Atikameksheng Anishnawbek

The Atikameksheng Anishnawbek project is a 4-unit housing complex located in Naughton, Ontario, designed with input from the Atikameksheng Anishnawbek community (formerly known as White Fish community). In addition to being non-toxic, mould-resistant and built with a fireproof structure, the units are also “universal”.

Atikameksheng Anishnawbek
Wednesday December 31 @ 7:33pm

Building Homes, Building Skills

The 4-unit housing complex is sustainable, long-lasting, energy-efficient and built to withstand extreme weather conditions. But the goal was to also make the rental units versatile or “universal” so they could be home to people from all walks of life.

As such, they were designed to accommodate people in walkers, wheelchairs, parents with baby carriages and even small children. Doorways are wider, bathroom space is maximized, light switches are lower, outlets are higher and door levers replace doorknobs.



Third Line Homes is a HOLMES Approved Homes Builder leading the construction of the Atikameksheng Anishnawbek project. Their experience with innovative building products, designs and diverse construction conditions was a perfect fit for the project and provided a solid background and foundation.



First Nations housing is exempted from Building Code, therefore housing is not required to be built to any standard.

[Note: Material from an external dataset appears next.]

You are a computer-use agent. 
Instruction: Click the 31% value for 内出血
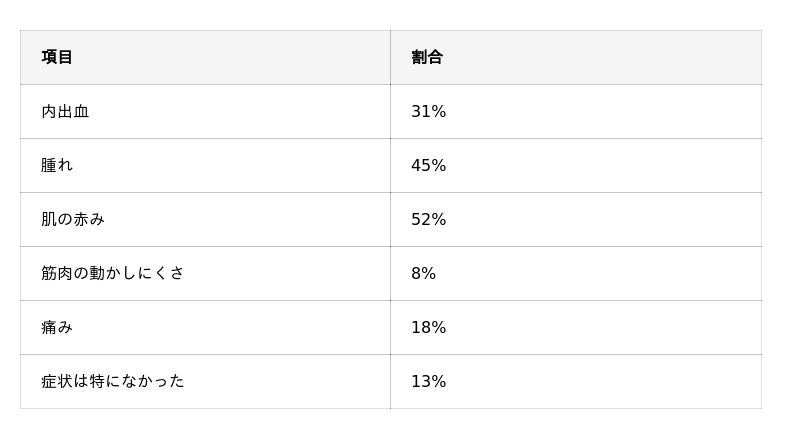tap(428, 112)
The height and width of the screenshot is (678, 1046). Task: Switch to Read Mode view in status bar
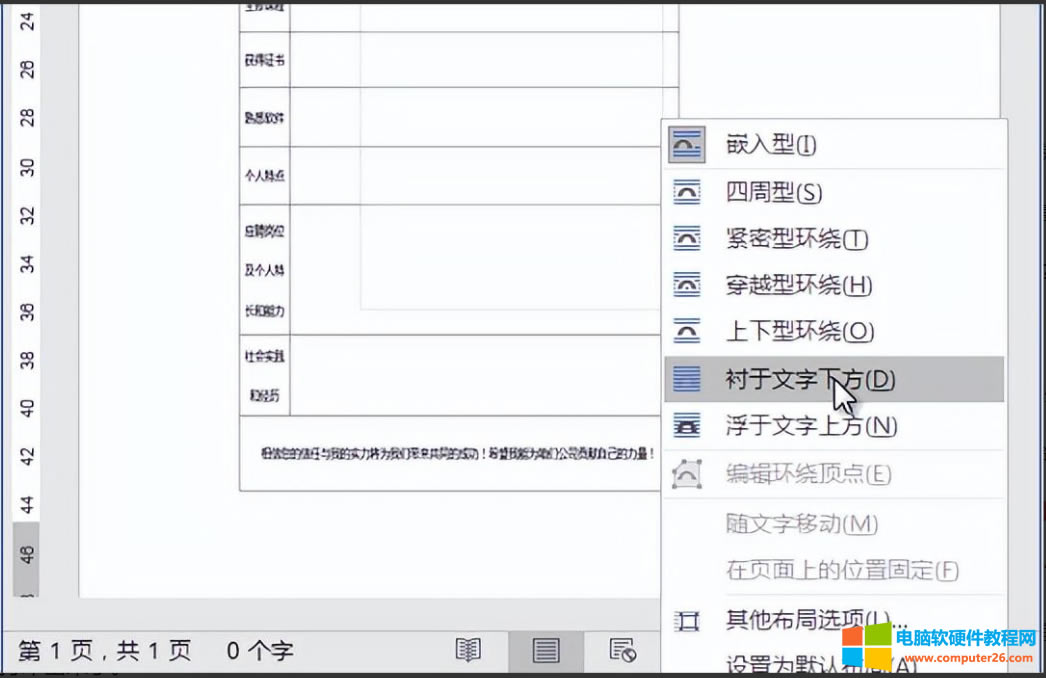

But Third Line Homes has made a commitment to build the Atikameksheng Anishnawbek project to Ontario Building Code, which is the most stringent set of building standards in Canada, if not North America.



Over the next 2 years, data collected from sensors taking readings, primarily measuring humidity levels in the complex, will be used to improve building methods and standards for future projects. 



Rather than having a traditional wood frame, Third Line Homes decided to build the structure of the units using DUROSOL Block in order to address many of the issues affecting First Nations housing, including fires, humidity and mould.

DUROSOL Block is not only fireproof but it also helps regulate humidity levels by absorbing moisture, which prevents mould in the home, and then releasing it as conditions dry.



The location of the housing complex meant building on the Canadian Shield, which makes it extremely difficult to reach necessary depths for a traditional basement foundation. For this reason, Third Line Homes decided to build the foundation for the complex using Legalett’s Frost Protected Shallow Foundation (FPSF) system, with heaters integrated into the foundation to heat floors.

The design of the FPSF system allows foundation footings to be built above the traditional design frost depth. The foundation system is also insulated to prevent heat waste and to help conserve energy.



In 2011, Mike Holmes launched the Building Homes, Building Skills program in association with the Assembly of First Nations (AFN).

The purpose of the program is to not only provide healthy housing for First Nations people but to also teach proper home construction and maintenance to address First Nations’ housing issues, such as humidity, mould and fire. 

Mike believes that the missing link to solving these issues is teaching the First Nations how to do it, because when you do something yourself you have pride and you care. Combine that with the right construction, the right products and the right building materials and you have long-term healthy housing.

Atikameksheng Anishnawbek is the first pilot project initiated under the Building Homes, Building Skills program.

In association with the Naadmaadwiiuk organization and the Aboriginal Skills and Employment Training Strategy program (ASETS), Third Line Homes is training candidates from the program in building healthy, sustainable and energy-efficient housing by having them help build the 4-unit complex.